White rice is prized for its mild, delicately sweet flavor once it has been milled and polished to perfection. The greatest icon of Japan is pure white Japanese rice. It honestly expresses Suntory’s devotion to using only the best and most authentic Japanese ingredients.
Vodka, made by distilling anything that contains fermentable sugar, is pure, un-aged alcohol. Cereals such as wheat, rye and barley are the most commonly used base, but modern vodkas are now made from products as diverse as sugar beet, grapes and potatoes. Ideally, vodka should be colorless, odorless and tasteless, but differences in ingredients and modern production methods have resulted in a wide range of flavors.
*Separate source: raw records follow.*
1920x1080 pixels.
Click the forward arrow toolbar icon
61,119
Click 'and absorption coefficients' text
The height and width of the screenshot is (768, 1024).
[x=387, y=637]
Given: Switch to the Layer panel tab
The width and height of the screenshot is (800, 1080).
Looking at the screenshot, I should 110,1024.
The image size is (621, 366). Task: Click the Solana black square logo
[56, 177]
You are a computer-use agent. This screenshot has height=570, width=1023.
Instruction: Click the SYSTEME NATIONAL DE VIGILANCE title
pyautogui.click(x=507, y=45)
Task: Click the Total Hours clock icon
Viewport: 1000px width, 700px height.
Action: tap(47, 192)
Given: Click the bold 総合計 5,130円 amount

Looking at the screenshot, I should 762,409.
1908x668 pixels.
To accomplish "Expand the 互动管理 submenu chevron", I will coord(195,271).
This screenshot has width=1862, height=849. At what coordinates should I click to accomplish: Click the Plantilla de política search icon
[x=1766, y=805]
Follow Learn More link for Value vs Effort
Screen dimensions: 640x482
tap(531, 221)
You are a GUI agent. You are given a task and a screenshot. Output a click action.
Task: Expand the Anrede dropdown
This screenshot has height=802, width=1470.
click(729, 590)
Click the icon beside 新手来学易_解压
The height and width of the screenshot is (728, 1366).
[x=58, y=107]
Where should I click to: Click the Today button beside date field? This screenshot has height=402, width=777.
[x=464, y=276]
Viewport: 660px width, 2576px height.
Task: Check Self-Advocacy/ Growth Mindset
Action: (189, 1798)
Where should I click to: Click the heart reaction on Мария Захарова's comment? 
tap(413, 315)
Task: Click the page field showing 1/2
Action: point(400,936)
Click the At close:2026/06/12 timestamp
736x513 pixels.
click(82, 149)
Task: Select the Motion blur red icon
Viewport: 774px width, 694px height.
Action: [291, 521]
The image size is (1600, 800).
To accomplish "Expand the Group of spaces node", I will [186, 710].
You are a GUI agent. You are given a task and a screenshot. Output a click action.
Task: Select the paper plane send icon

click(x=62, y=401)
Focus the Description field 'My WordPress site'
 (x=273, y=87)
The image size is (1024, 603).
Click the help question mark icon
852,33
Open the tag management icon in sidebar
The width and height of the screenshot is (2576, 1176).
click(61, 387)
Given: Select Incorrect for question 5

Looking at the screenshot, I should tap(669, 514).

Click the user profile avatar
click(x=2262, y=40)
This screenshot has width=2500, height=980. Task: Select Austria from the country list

Vodka can be a cold, pure drink or used as a base for a variety of cocktails, from Martini to Cosmopolitan. Thanks to its humble medieval origins as a medicine, vodka has conquered the world. In 2012, the volume of bottled alcoholic beverages fell to 1.17 billion gallons (4.44 billion liters) of distilled alcohol, making it the most popular beverage in the world. But what is vodka made of? To make vodka, you must first ferment any food that contains sugar or starch and then distill it to increase the alcohol content. (Fermentation means providing yeast sugar so that yeast can produce alcohol.) Today, most vodkas are made from fermented grains like sorghum, corn, rice, rye or wheat, although potatoes, fruits or even just sugar can also be used.
About the Producer: House of Suntory
The House of Suntory, founded in 1899, was founded on a single man's ambition. Shinjiro Torii intended to "produce an original Japanese spirits gifted with the treasures of Japanese nature and'monozukuri' craftsmanship: a tireless desire for perfection, precise attention to detail, and devotion to quality" when he was 20 years old. Shinjiro battled adversity after overcoming adversity to realize his objective, inventing wine, whisky, and brandy before launching Hermes Vodka, the first Suntory Vodka, in 1956. Shinjiro and his family have consistently pursued their mission with the same tenacious energy, employing the "yatte minahare" (go for it) philosophy to defy market conventions and introduce world-class spirits.